Alcoa workers put in line of bushfire


Refinery workers who were expected to clock on at the Alcoa Wagerup refinery during the recent WA bushfires were put in danger by their employer, according to unions, who are now calling for a public inquiry into the incident.

The Australian Manufacturing Workers’ Union (AMWU) has released video footage taken by employees as they were transported to work on a bus, which shows the vehicle passed by raging bushfires.

With 100 employees on two busses, the union says the video is clear evidence that Alcoa risked the lives of their workers by bussing them through a fire zone on the way to work.

AMWU state secretary Steve McCartney indicated that the footage (which is actually a smartphone recording of a video played on another smartphone) shows flames “coming within metres of the bus, as well as embers and ash flying through the air”.

 “We are calling for an independent, public inquiry to ensure that workers’ lives are never endangered in the same flagrant, profit driven way again,” he said.

One of the bus passengers spoke of the level of fear workers had for their safety: “If one of those embers had entered the air-conditioning unit on top of the bus, the whole thing could’ve gone up and lives would have been lost.”

A spokesman for the union said they tried to obtain the original video, but that the individual had backed away from the union out of fear for his job.

On January 7 the union voiced concerns that miners had been instructed to attend work at the Willowdale bauxite mine.

 A spokeswoman for Alcoa told Australian Mining that while union reports of workers being forced to continue working at the Willowdale Mine were “completely false”, operations had continued at the Wagerup alumina refinery while fire crews defended the site.

“The welfare of our employees is paramount and everything is being done to ensure employees in the refinery are safe,” she said.

This morning McCartney said Alcoa had “flatly rejected the union’s concerns and continued to transport workers into the danger zone”.

It is understood that on the same day the company told workers by text message that they were to report to a pick-up point at 5:30am the next morning for transport to site by bus, but were never informed the bus would go into a fire zone, or briefed on evacuation and response procedures.

The union also said the bus was not escorted by suitable authorities, despite the drivers being told they would have an escort from the pick-up to site.

 “This video footage proves how dangerous this situation was and shows that the company completely disregarded the safety and welfare of its own workers,” McCartney said.

“The majority of these workers arrived at work only to find out they would be carrying out routine, day-to-day tasks completely unrelated to defending the refinery from the fires.

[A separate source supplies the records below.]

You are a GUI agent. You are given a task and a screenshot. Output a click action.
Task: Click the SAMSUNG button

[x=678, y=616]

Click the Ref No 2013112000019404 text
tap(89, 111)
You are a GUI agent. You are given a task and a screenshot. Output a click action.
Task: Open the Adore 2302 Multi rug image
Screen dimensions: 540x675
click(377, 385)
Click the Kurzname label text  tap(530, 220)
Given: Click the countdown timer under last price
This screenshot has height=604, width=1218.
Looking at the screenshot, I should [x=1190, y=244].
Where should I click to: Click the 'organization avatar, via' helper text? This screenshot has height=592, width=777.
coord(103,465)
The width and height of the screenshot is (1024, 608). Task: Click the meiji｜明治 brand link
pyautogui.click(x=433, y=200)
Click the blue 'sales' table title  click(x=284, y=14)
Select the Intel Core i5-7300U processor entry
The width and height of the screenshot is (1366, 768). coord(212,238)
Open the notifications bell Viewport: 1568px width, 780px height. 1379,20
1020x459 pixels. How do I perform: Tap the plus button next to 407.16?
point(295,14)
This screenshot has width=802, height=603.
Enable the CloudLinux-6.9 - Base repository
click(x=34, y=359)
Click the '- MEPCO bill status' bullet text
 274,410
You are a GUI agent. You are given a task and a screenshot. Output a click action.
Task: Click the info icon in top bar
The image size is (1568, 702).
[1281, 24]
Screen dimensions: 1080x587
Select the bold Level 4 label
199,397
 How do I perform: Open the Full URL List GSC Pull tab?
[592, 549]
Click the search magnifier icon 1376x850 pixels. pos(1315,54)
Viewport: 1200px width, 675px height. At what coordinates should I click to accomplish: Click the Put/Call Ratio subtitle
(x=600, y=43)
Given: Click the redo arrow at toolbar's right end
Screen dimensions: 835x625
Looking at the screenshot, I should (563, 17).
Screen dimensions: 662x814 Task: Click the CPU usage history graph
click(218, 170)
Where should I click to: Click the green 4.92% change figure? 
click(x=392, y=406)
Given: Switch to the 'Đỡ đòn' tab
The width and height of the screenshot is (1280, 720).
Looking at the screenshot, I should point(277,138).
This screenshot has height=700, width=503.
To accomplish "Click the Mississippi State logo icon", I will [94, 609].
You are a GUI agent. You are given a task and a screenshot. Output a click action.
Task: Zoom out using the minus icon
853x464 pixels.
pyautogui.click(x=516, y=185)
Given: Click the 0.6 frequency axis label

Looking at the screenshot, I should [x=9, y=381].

“They were completely unprepared for this event and not adequately trained to deal with a fire emergency if the fire had reached the refinery.”

The ABC reported local Labor member for the South West region Sally Talbot had fielded stories from Alcoa employees who had spent January 8 “concerned they were not going to survive the day”.

Talbot has also called for a public independent inquiry into the incident.

"Those people spent well nigh on 12 hours in fear of their lives," she said.

"It started with a horrific bus journey in through extremely dangerous areas.

"Even getting in they had to turn back because a bridge collapsed."

Alcoa Refining chief operating officer Simon Butterworth said he was “proud and appreciative” of staff efforts.

"The great majority of our employees displayed tremendous commitment and professionalism during this difficult time," he said.

More than 143 properties were destroyed in the nearby town of Yarloop, which has brought criticism against the bushfire response efforts relating to poor planning, however neither the Willowdale Mine nor the Wagerup Refinery suffered any damage.

Alcoa reported damage to the Alcoa Farmlands operation, with offices destroyed and some damage to fencing.

This week Alcoa Australia chairman and managing director Michael Parker donated $100,000 to the Lord Mayor’s Distress Relief Fund, to assist victims of the bushfires.

“As we assess the damage and continue to restore normal operations at our Wagerup Refinery and Willowdale Mine, we remain focused on helping the community and will continue to provide as much support as we can,” he said.

“I pledge these funds in recognition of the incredible efforts of our workforce. Their resilience, professionalism and generosity during this incredibly difficult time is inspirational.”

Australian Mining has approached Alcoa for comment.